Work to complete —
Keep the pictures out. Restate the entries below word for word.

[Saved data entries]
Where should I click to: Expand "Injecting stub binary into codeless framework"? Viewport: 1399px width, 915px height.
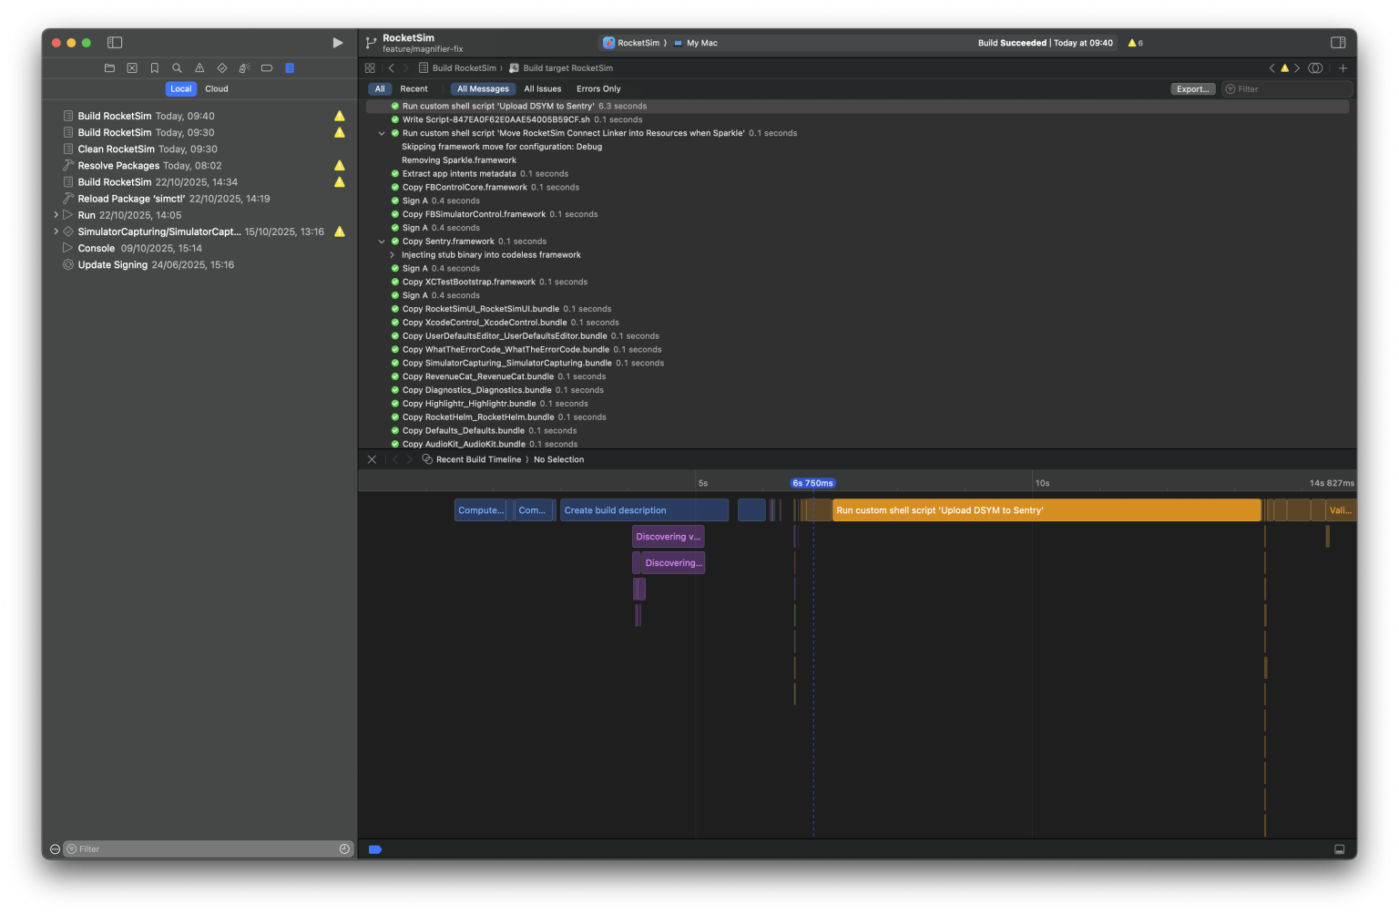point(393,254)
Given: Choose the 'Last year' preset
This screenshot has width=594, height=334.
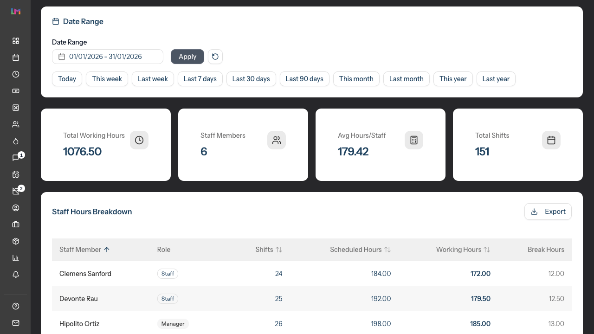Looking at the screenshot, I should 496,79.
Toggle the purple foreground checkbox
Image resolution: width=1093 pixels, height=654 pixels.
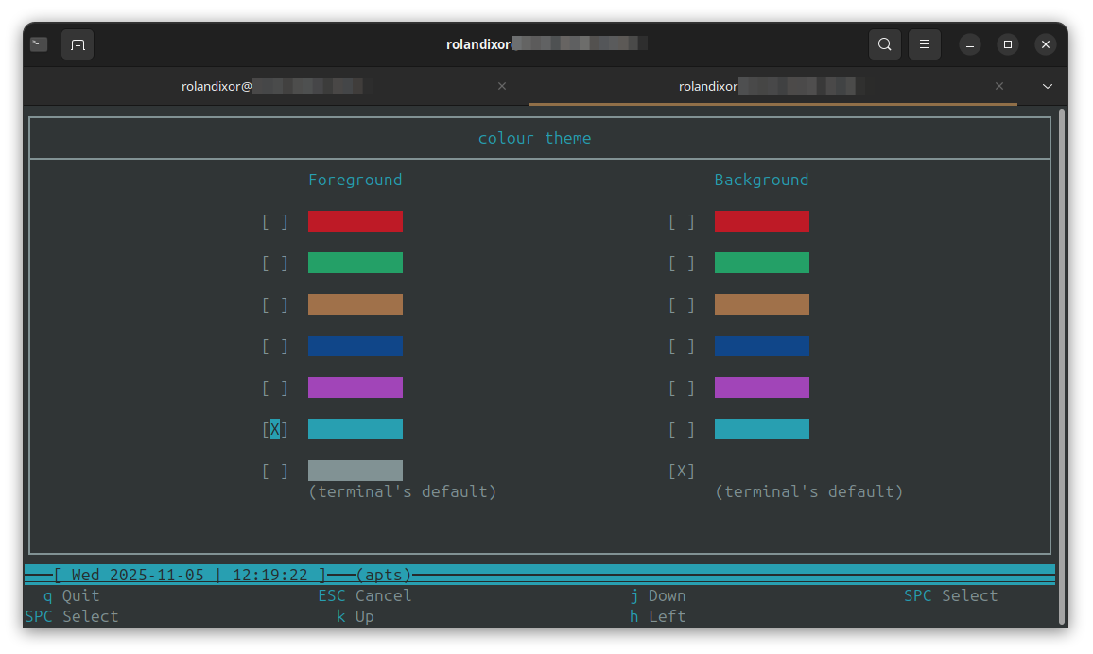274,387
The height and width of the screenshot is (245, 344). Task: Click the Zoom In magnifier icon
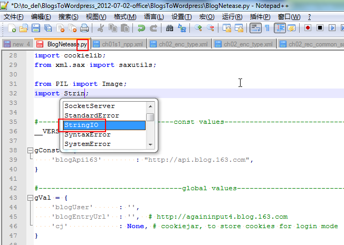coord(199,28)
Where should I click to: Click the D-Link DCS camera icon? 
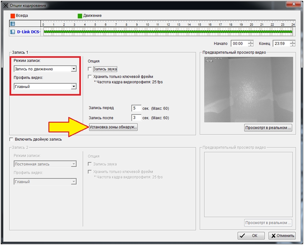click(x=12, y=31)
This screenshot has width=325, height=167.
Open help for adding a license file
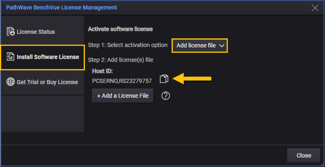[166, 96]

Solution to the exercise —
Where should I click to: Expand "Injecting stub binary into codeless framework"? Viewport: 1399px width, 915px height.
point(393,254)
Given: Choose the 'Last year' preset
This screenshot has width=594, height=334.
Looking at the screenshot, I should 496,79.
Toggle the purple foreground checkbox
Image resolution: width=1093 pixels, height=654 pixels.
274,387
The height and width of the screenshot is (245, 344). Task: Click the Zoom In magnifier icon
coord(199,28)
Where should I click to: Click the D-Link DCS camera icon? 
click(x=12, y=31)
This screenshot has width=325, height=167.
Open help for adding a license file
[166, 96]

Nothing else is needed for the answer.